Many responses refer to the flowering of the vocation of the laity as one of the fruits of the Second Vatican Council and list other resources, namely, communities of consecrated life; various ecclesial groups and movements which, through their fervour, their energy and, above all, their faith, give a strong impetus to renewal in ecclesial settings; and the many devotional shrine-centres, which, in particular Churches, serve to call people to the faith. (Instrumentum Laboris, “Chapter 2: Time for a New Evangelization,” paragraph 82)

The Lord is king, the Most High over all the earth. (Psalm 97:1, Mass).

O God, who in the glorious Transfiguration of your Only Begotten Son
confirmed the mysteries of faith by the witness of the Fathers
and wonderfully prefigured our full adoption to sonship, grant,
we pray, to your servants, that, listening to the voice of your beloved Son,
we may merit to become co-heirs with him.
Who lives and reigns with you in the unity of the Holy Spirit,
one God, for ever and ever. Amen.

Given some of the email responses to yesterday’s entry (thank you, but please - please - please use the comment feature so that all can benefit), it is clear that parish vitality and a previously examined topic, the pain caused by family and friends not practicing or leaving the faith, have resonated with a good number of people. To that end, the remaining 3 paragraphs that examine “Parish Life and the New Evangelization” will be treated individually over the course of this week.

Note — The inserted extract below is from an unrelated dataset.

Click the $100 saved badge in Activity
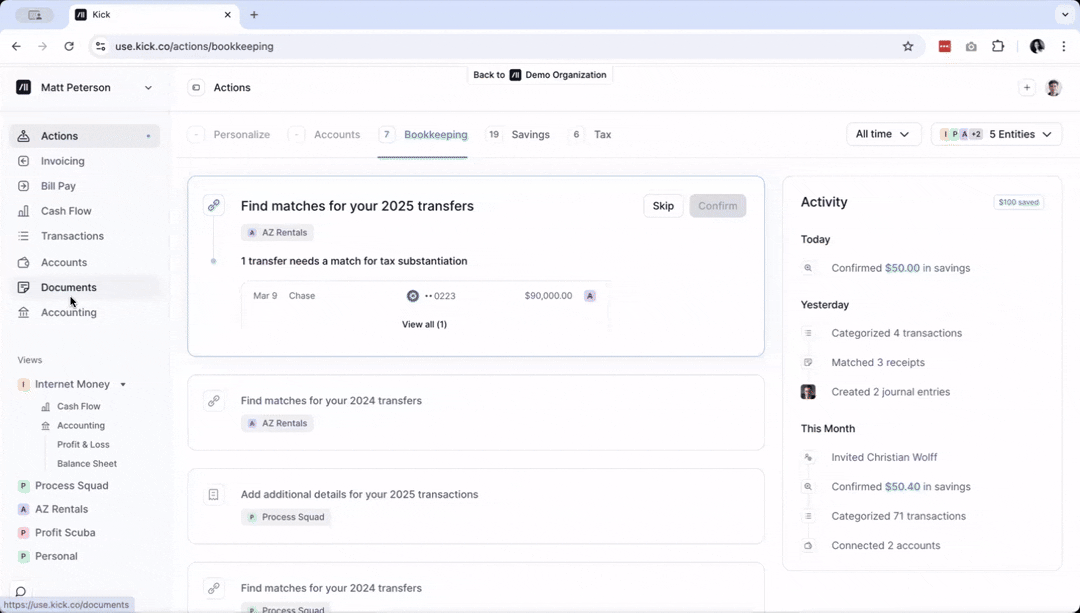This screenshot has height=613, width=1080. [x=1018, y=201]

Paragraph 82 celebrates “great number of baptized lay people who are engaged in and decisively continue their voluntary service of building up the parish community.” This indeed is wonderful and is recognized as a fruit of the Second Vatican Council. In places where this wondrous fruit is sowing seeds that eventually lead people to salvation, the Church must actively support and express gratitude, truly valuing the gifts of the Spirit operative and generously placed at the service of the Lord and His Kingdom.

Respectively, though, I wonder about the phrase “voluntary service” to describe what are essentially ministries flowing from Baptism. While any ministry requires the “yes” of the minister, ministry is first and foremost a call that one responds “yes” or “no.” Volunteering technically puts the emphasis on “my choice” and not on the reality that one is responding to a call that has been sounded by the Lord and echoed in His Church.

Additionally, the reality of call implies some type of formation for the particular ministry and again, many can testify to laity formed well in and for particular ministries. But there are places where a sound theological and ecclesial formation are lacking. While people may be generous in the gift of time, talent and treasury, the absence of formation means that advice and decision making are often skewed and governed by principles of the secular business world, a nostalgia for a bygone era or simply the always popular, “we’ve always done it that way.” I am certainly not advocating an avoidance of good business practices and reporting that can help us be good stewards but decisions but a way of ministry that clearly does not have the Face of Jesus Christ in focus, will not hasten the coming of the Kingdom.

  • What has been your experience of the various ‘lay ministries’?
  • Are these people ‘volunteers’ or ‘ministers’?

1 comment:

  1. Those in lay ministries are either volunteers, who choose what they will do and when they will do it or ministers, who have been chosen in one way or another (taped on the shoulder) to serve others as and when the others need to be served. The difference lies in a mindset based on choosing or being chosen, doing and serving. What some in ministry fail to understand is that the day we were baptized we were chosen to serve, volunteering is not an option.